Zellman diffidently informs Tony he is having a serious relationship with his ex-mistress Irina. Tony does not seem to mind. One day he finds a pretext to go to Zellman's house and sees Irina again. One night, drunk and overcome by emotion, he drives to the house and barges up to the bedroom where he finds Zellman half-undressed. Tony takes off his belt and lashes him with it, saying, "All the girls in New Jersey, you had to fuck this one?"

==Final appearances==

- Ronald Zellman – Newark assemblyman, and associate of Tony Soprano.

==Title reference==
- Adriana watches the TV series Murder One and learns that she doesn't have to turn state's evidence against Christopher if they get married.
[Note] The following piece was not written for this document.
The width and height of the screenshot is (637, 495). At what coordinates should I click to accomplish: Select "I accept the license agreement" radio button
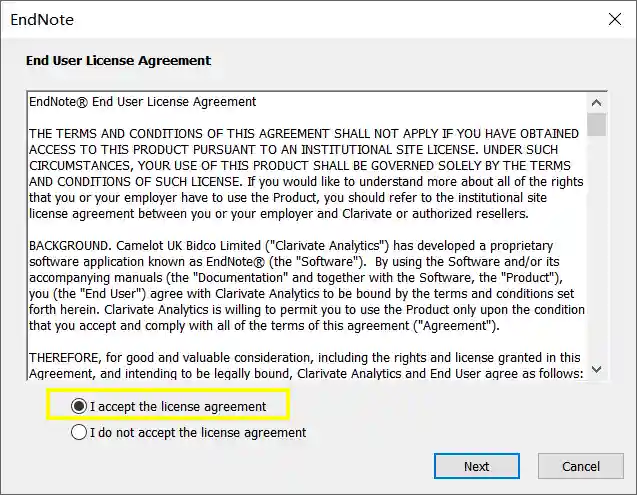[x=79, y=406]
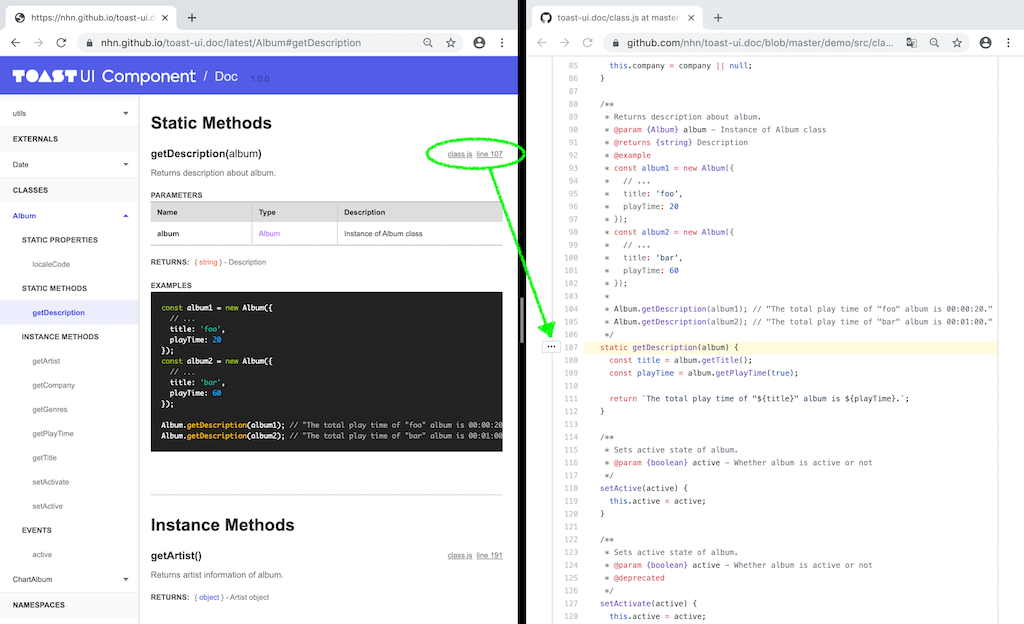Reload the nhn.github.io page with the refresh icon

point(62,43)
But, her friend tells her that according to an episode of Murder, She Wrote, that is not always the case.

==Other cultural references==
- Silvio makes a reference to the movie Papillon to Paulie when they first meet each other after he gets out of jail.
- Maurice Tiffen says The Chi-Lites and Tommy James and the Shondells were almost signed to the same record label, but Tony corrects him by saying The Chi-Lites were actually signed to Brunswick Records.
- Tony says he and AJ are partners Starsky & Hutch when a crack dealer asks them if they are police.
- Paulie tells Johnny Sack he missed Good & Plenties while in prison.
- In separate scenes Adriana watches Murder One and The A-Team on television.
- The watch Tony presents to Brian is a Patek Philippe white gold and diamond, annual calendar, Ref. 5037/1G.
- Tony listens to WCBS-FM.
- Paulie and Johnny eat at the River Café restaurant in Brooklyn.
- Maurice Tiffen's line "Nobody said anything about violence. We renounced it, remember? When Eldridge went into the codpiece business." refers to black radical Eldridge Cleaver and his codpiece-revival "virility pants" from the '70s.
- Maurice Tiffen makes a reference to the Beatles song "Taxman" being used in a commercial for H&R Block.

==Connections to prior episodes==
- Like he did with Meadow in the pilot episode, Tony takes A.J. to see the church Corrado Soprano, Sr. built when he first came to the U.S. from Avellino.

== Music ==
- The song played to welcome Paulie back ("Paulie's song") is "Nancy (With the Laughing Face)" by Frank Sinatra; it's never explained why it's significant to him.
- The song which is played over the end credits is "Oh Girl" by The Chi-Lites. The song was also heard earlier at the Russian bathhouse, where Tony, Zellman, and Tiffen discuss it.
- In the diner scene where Brian, Tony, and Ralph discuss the HUD scam, a muzak version of "Rikki Don't Lose That Number" by Steely Dan plays in the background.
- When Zellman and Tony are talking in the changing room after the sauna, the Booker T. & the M.G.'s song "Green Onions" is playing.
- During a discussion between Tony and Christopher, the Foghat song "Slow Ride" is playing in the background.
- On Tony's car radio, en route to Assemblyman Zellman's house, "Oh Girl" is preceded by "You Ain't Seen Nothing Yet" by Bachman–Turner Overdrive.
- At the Bada Bing, the song "Drive" by Nashville Pussy is playing.